### Task list
(1) From the court report, extract the passage that opens with the words "As she was being" and closes with "tasered and restrained.".
(2) In the court report, where did officers take Leona Devlin into custody before she was brought to A&E?

### Extract to read ###

Police tasered woman brandishing scissors at hospital, court told
Armed police were called to a Northern Ireland A&E after a woman brandished scissors and became abusive, a court has heard.
Details of the stand-off between members of the PSNI's armed response unit and Leona Devlin at Altnagelvin Hospital on Sunday were disclosed during a special sitting of Londonderry Magistrates Court.
A police officer told District Judge Barney McElholm that the stand-off ended when members of the armed response unit, who had travelled from Belfast, tasered Devlin before she was arrested.
Devlin (37), from Spencer Road in the Waterside area of the city, appeared in court yesterday charged with committing disorderly behaviour in the hospital and attempted criminal damage of a hospital mirror.
The officer said the defendant was brought to A&E on Sunday after she was taken into custody by officers on Craigavon Bridge.
Police had been called to the bridge following a report from a member of the public of the defendant behaving in a concerning manner. The police witness said the defendant was very drunk when arrested.
In the hospital, she became extremely abusive to medical staff.
The officer said the A&E department was very busy at the time with both young and elderly patients being treated.
He said police officers asked the defendant to moderate her behaviour and language but she refused to do so.
As she was being treated by a doctor for lacerations to her arm, she grabbed a pair of scissors which then resulted in the stand-off.
The officers alerted the armed response unit in Belfast to the incident as they, along with medical staff, tried to negotiate with the defendant to put the scissors down.
When the armed police team arrived in the hospital, the defendant made forward movements towards them and head-butted a mirror before she was tasered and restrained.
A defence solicitor said the defendant's behaviour highlighted her psychiatric issues, which could only be dealt with in an appropriate centre with the appropriate medical professionals.

### Provided data ###

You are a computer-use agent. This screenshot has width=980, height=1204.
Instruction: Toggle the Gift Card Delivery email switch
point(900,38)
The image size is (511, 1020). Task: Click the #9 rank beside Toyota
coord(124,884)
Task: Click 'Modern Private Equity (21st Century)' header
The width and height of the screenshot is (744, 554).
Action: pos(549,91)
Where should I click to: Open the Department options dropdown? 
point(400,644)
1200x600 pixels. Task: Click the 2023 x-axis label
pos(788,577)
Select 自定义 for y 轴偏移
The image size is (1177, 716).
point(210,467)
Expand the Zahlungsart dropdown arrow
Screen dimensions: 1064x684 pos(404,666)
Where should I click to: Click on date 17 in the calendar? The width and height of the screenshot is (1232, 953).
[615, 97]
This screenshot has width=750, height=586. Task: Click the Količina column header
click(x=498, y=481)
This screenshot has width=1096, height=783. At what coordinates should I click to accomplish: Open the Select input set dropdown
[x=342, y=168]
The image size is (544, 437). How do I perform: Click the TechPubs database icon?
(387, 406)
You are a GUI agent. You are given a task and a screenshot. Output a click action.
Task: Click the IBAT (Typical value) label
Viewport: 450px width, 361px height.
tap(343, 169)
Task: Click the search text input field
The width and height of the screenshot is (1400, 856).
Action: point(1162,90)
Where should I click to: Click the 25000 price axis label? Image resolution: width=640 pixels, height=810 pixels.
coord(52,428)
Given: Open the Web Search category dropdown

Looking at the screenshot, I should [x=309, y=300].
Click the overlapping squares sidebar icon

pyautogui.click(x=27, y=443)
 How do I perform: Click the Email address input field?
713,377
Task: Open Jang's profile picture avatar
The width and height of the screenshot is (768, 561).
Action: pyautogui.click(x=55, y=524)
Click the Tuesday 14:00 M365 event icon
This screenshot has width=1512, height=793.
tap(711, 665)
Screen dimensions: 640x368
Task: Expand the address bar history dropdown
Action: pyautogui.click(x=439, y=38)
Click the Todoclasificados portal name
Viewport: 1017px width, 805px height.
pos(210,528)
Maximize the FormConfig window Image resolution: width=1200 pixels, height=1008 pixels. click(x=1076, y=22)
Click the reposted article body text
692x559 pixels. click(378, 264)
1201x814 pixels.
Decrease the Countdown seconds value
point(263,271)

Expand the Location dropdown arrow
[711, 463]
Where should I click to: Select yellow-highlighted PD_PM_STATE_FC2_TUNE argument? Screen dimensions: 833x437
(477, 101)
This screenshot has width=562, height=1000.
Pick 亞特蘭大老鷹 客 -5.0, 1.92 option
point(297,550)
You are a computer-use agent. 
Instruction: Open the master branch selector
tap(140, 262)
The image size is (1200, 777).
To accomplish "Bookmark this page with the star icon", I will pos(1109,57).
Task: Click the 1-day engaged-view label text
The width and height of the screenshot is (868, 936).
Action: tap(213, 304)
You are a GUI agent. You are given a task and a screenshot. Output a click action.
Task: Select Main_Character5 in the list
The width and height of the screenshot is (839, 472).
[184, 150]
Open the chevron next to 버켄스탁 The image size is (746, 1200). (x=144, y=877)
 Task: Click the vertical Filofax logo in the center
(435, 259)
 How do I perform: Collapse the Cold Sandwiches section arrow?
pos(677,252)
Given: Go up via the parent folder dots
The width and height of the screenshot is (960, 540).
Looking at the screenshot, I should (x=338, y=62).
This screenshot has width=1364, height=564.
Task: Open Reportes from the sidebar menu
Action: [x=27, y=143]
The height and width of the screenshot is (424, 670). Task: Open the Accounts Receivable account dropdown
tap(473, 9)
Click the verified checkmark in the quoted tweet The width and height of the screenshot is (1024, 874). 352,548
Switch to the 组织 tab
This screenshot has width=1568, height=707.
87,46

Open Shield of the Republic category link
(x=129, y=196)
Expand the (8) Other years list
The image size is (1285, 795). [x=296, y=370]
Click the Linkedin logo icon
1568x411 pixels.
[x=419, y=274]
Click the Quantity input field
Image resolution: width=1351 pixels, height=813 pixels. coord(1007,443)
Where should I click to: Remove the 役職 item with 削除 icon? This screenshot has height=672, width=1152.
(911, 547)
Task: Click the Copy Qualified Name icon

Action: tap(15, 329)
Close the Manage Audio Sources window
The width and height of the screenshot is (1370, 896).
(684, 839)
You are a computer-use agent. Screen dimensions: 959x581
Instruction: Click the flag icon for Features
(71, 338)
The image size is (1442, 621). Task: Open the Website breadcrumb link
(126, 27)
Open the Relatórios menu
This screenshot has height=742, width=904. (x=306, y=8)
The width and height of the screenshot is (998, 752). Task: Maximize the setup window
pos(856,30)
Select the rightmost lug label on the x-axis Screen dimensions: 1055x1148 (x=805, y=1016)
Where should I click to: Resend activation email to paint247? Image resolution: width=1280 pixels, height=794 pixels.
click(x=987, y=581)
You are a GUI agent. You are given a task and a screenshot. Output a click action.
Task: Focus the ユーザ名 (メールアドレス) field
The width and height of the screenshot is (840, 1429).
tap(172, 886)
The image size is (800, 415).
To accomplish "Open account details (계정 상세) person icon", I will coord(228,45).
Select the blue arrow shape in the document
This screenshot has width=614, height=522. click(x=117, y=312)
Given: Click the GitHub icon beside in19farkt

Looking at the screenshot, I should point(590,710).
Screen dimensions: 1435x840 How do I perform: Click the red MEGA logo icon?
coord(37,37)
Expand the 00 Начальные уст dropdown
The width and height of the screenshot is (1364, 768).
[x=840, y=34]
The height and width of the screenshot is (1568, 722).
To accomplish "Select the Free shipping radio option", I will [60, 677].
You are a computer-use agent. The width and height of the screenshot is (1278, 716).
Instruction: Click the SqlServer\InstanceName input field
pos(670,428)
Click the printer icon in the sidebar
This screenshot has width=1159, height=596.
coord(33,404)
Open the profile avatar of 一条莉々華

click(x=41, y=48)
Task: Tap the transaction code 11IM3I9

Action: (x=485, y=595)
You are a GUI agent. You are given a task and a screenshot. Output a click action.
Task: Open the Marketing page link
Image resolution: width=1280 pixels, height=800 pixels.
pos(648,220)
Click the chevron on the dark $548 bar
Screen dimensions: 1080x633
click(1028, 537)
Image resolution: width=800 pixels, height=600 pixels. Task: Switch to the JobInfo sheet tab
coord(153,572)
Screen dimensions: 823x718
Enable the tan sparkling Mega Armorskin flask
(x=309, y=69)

###

### Results for the exercise
(1)
As she was being treated by a doctor for lacerations to her arm, she grabbed a pair of scissors which then resulted in the stand-off.
The officers alerted the armed response unit in Belfast to the incident as they, along with medical staff, tried to negotiate with the defendant to put the scissors down.
When the armed police team arrived in the hospital, the defendant made forward movements towards them and head-butted a mirror before she was tasered and restrained.

(2) On Craigavon Bridge.